Copy the items from the line with "The image size" through the end of the items, changing "coordinates" to "position" and leaving everything else as it is. Don't include the pictures.

» DATASET CONTENT:
------------------------

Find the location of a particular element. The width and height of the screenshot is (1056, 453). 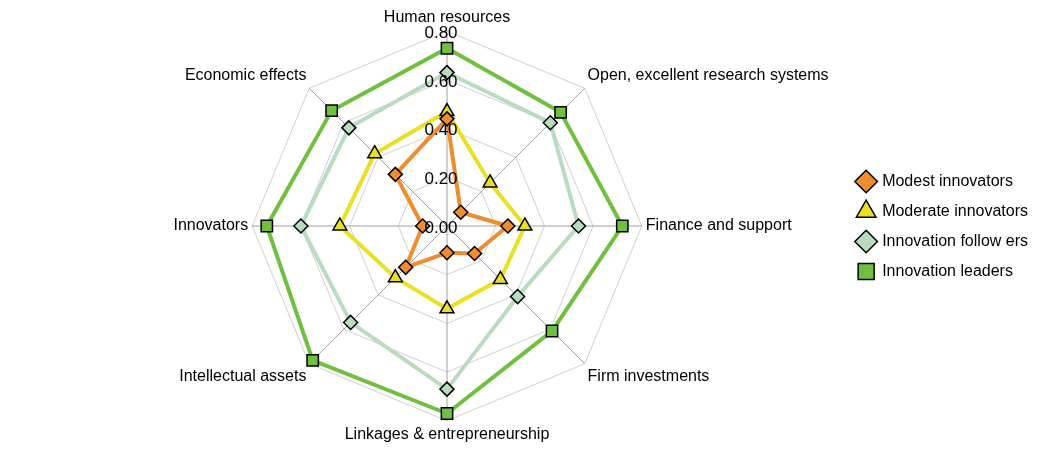

y-tick-label: 0.00 is located at coordinates (441, 227).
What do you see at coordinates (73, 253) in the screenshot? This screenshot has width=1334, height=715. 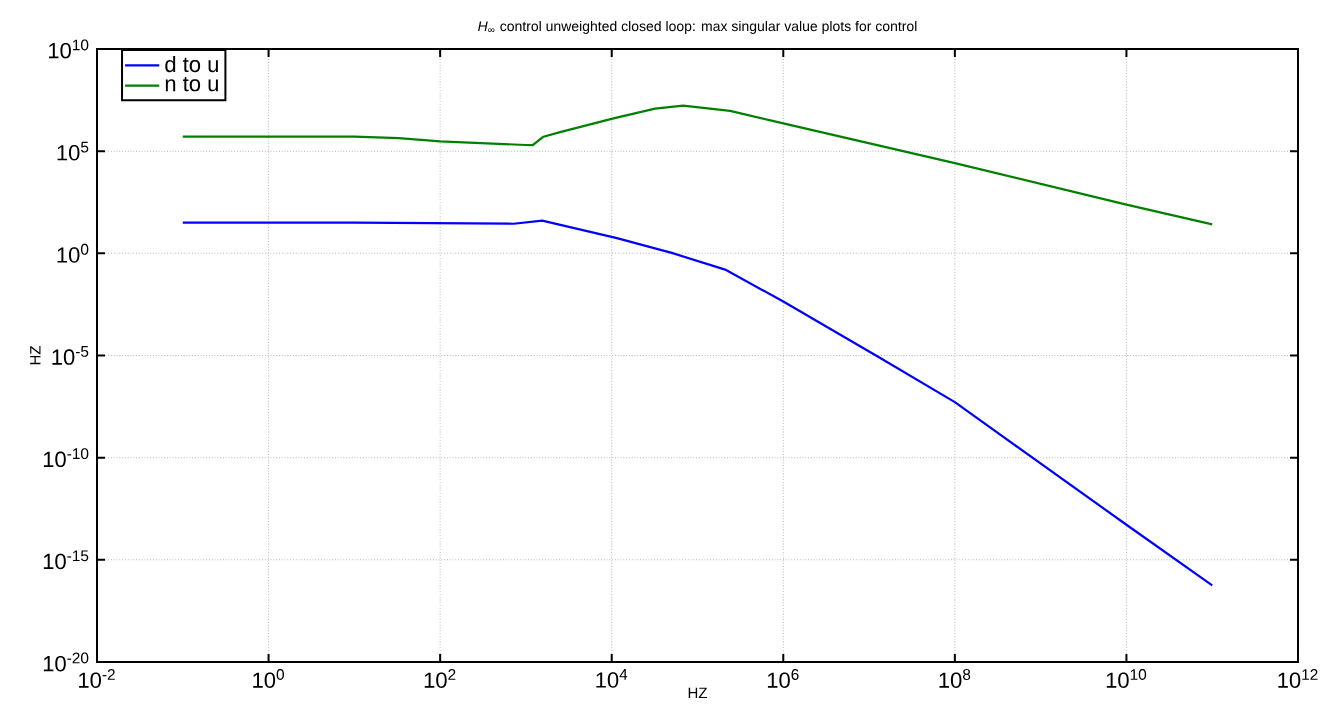 I see `y-tick-label: 10$^{0}$` at bounding box center [73, 253].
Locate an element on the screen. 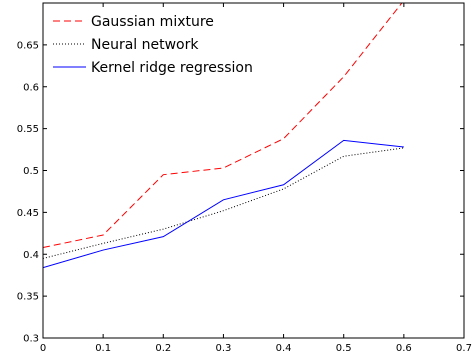 This screenshot has width=474, height=360. y-tick-label: 0.35 is located at coordinates (28, 298).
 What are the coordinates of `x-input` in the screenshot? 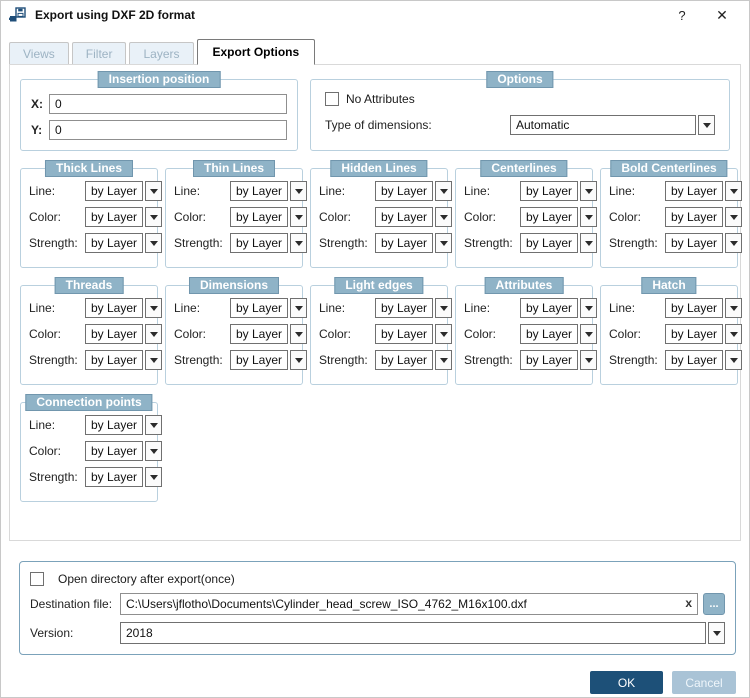 It's located at (168, 104).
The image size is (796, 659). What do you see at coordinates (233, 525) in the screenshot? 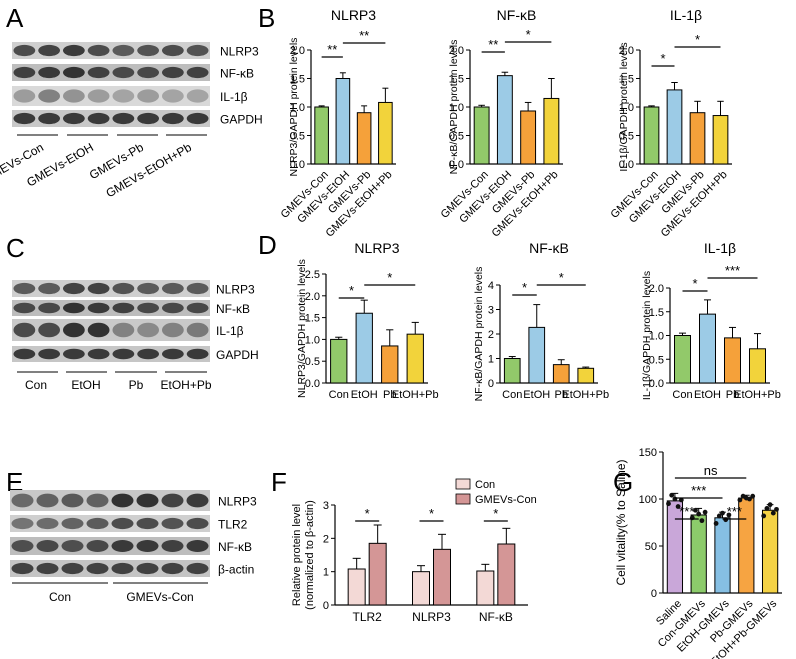
I see `blot-label-1: TLR2` at bounding box center [233, 525].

------------------------

» ANSWER SPACE:
The image size is (796, 659). What do you see at position (233, 525) in the screenshot? 
I see `blot-label-1: TLR2` at bounding box center [233, 525].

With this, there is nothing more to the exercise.